[Pixel coordinate grounding data]
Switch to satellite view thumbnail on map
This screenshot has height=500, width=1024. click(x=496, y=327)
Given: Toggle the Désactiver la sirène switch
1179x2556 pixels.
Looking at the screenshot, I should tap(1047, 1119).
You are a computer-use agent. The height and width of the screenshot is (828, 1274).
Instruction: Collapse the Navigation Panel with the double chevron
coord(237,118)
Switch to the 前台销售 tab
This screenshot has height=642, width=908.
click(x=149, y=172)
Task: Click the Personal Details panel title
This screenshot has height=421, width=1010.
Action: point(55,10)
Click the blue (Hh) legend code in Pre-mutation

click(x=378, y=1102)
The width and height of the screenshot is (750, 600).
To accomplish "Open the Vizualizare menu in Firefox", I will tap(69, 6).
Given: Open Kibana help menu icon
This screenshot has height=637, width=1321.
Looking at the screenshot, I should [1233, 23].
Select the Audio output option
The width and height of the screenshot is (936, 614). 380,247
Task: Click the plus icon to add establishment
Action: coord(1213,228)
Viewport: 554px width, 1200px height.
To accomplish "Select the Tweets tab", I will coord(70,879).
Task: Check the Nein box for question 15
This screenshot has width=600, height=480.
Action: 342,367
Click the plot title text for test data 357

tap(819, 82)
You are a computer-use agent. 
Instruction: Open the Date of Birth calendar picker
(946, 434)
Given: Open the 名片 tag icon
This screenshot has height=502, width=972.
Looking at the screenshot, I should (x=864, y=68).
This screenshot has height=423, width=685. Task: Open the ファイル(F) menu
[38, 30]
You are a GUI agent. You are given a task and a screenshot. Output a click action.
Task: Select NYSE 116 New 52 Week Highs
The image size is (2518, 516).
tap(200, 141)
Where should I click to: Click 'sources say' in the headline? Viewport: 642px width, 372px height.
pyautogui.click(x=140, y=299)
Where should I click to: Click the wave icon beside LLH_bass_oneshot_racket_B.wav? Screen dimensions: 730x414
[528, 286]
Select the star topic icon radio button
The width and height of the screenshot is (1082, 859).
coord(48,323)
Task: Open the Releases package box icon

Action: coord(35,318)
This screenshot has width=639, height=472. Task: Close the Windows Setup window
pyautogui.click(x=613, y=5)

_TASK DETAILS_. From the records above, repeat exactly the lines from the one with "Instruction: Collapse the" through the one with "Select the star topic icon radio button", both included.

_ANSWER BOX_.
Instruction: Collapse the Navigation Panel with the double chevron
coord(237,118)
Switch to the 前台销售 tab
This screenshot has height=642, width=908.
click(x=149, y=172)
Task: Click the Personal Details panel title
This screenshot has height=421, width=1010.
Action: point(55,10)
Click the blue (Hh) legend code in Pre-mutation

click(x=378, y=1102)
The width and height of the screenshot is (750, 600).
To accomplish "Open the Vizualizare menu in Firefox", I will tap(69, 6).
Given: Open Kibana help menu icon
This screenshot has height=637, width=1321.
Looking at the screenshot, I should [1233, 23].
Select the Audio output option
The width and height of the screenshot is (936, 614). 380,247
Task: Click the plus icon to add establishment
Action: coord(1213,228)
Viewport: 554px width, 1200px height.
To accomplish "Select the Tweets tab", I will coord(70,879).
Task: Check the Nein box for question 15
This screenshot has width=600, height=480.
Action: 342,367
Click the plot title text for test data 357

tap(819, 82)
You are a computer-use agent. 
Instruction: Open the Date of Birth calendar picker
(946, 434)
Given: Open the 名片 tag icon
This screenshot has height=502, width=972.
Looking at the screenshot, I should (x=864, y=68).
This screenshot has height=423, width=685. Task: Open the ファイル(F) menu
[38, 30]
You are a GUI agent. You are given a task and a screenshot. Output a click action.
Task: Select NYSE 116 New 52 Week Highs
The image size is (2518, 516).
tap(200, 141)
Where should I click to: Click 'sources say' in the headline? Viewport: 642px width, 372px height.
pyautogui.click(x=140, y=299)
Where should I click to: Click the wave icon beside LLH_bass_oneshot_racket_B.wav? Screen dimensions: 730x414
[528, 286]
Select the star topic icon radio button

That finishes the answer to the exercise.